SEOUL – North Korea, one of the world’s most reclusive states, plans to branch out into medical tourism next year, offering foreign visitors — most likely from China — treatments including cataract surgery, dental implants and therapy for tumors.
The Rodong Sinmun newspaper of the ruling Workers’ Party of Korea reported on Friday the recent launch of the Treatment Tourism Exchange Corp., which is aimed at capitalizing on the “rising demand for tourism, including medical care, in line with an international trend.”
The new state entity will operate health clinics near hot springs, whose mineral waters, the paper said, can help treat neuralgia, arthritis, and heart and skin ailments.
Private tourism is one of the few remaining areas of business that have not been blocked by sanctions imposed over North Korea’s nuclear and missile programs.
As many as 350,000 Chinese tourists have visited North Korea so far this year, potentially netting the authorities up to $175 million, according to some analysts.
Last month, North Korean leader Kim Jong Un visited a hot-spring resort nearing completion in the central mountain town of Yangdok, one of the major construction projects at the heart of his drive to build a “self-reliant” economy.

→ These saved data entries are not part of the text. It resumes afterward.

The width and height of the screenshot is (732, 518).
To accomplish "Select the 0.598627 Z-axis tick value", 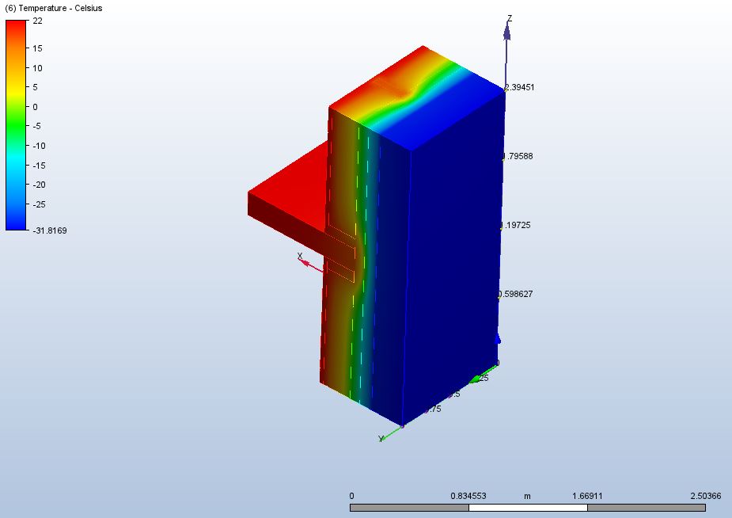I will tap(516, 295).
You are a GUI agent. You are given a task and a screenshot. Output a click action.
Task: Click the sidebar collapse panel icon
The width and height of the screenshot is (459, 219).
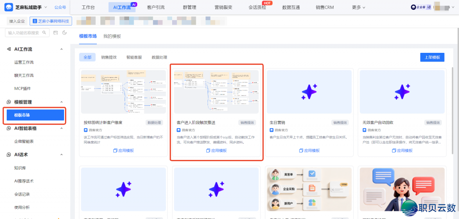(56, 33)
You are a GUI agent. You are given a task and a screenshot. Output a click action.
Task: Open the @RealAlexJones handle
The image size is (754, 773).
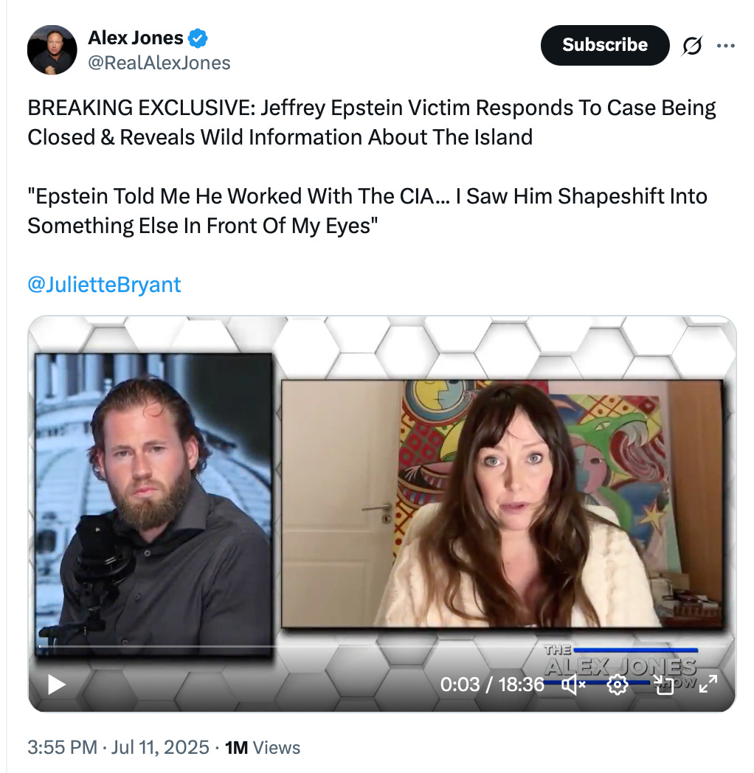pyautogui.click(x=159, y=63)
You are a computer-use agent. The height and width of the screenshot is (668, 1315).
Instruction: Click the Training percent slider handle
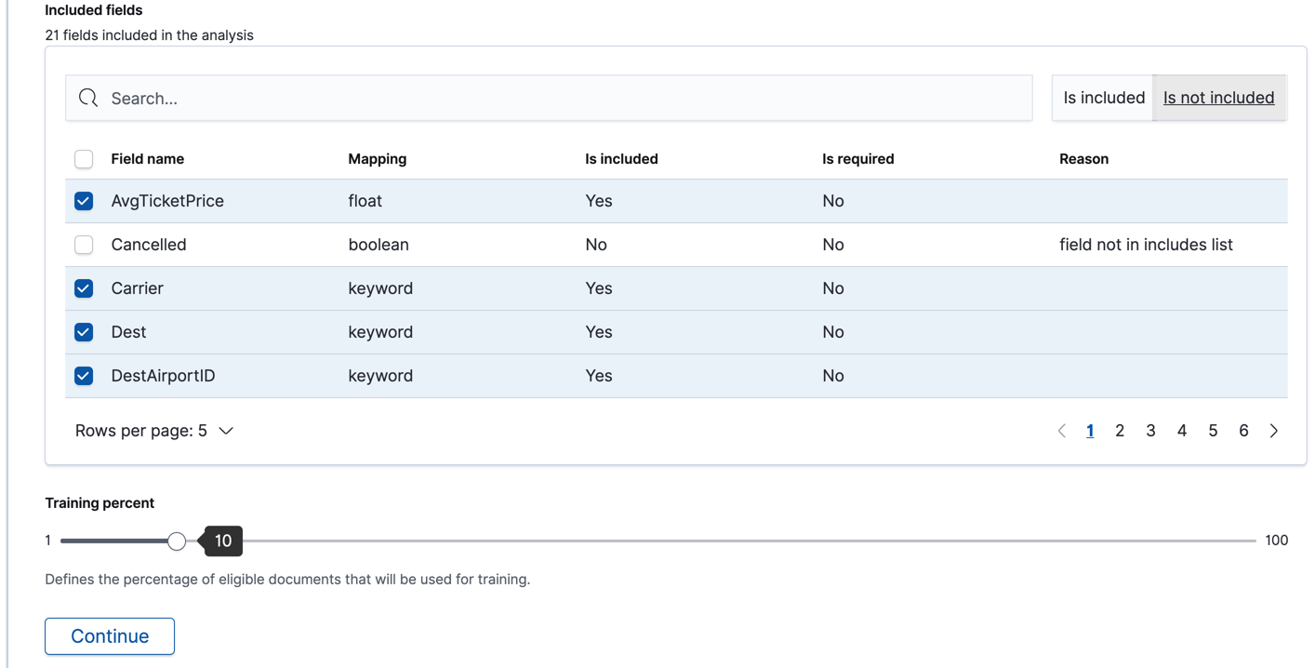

Yang Moo-jin, a professor at the University of North Korean Studies in Seoul, described the medical tourism campaign as propaganda designed at showing progress, while adding that it could appeal to some Chinese tourists.
“North Korea primarily offers natural tourist attractions and appears to believe they can be a money-maker if combined with elements of Oriental medicine, which many Chinese people like,” he said.
A recent report by a government-affiliated health institute in South Korea said North Korea was struggling to provide basic health care.
“The reality is that primary-care providers — local clinics and doctors — are so short of basic equipment and supplies that they barely provide what may be called medical consultation,” it concluded in the report on the state of the health sector in the North.
“The situation is not much better for secondary-care providers, including state hospitals in cities and counties,” it said.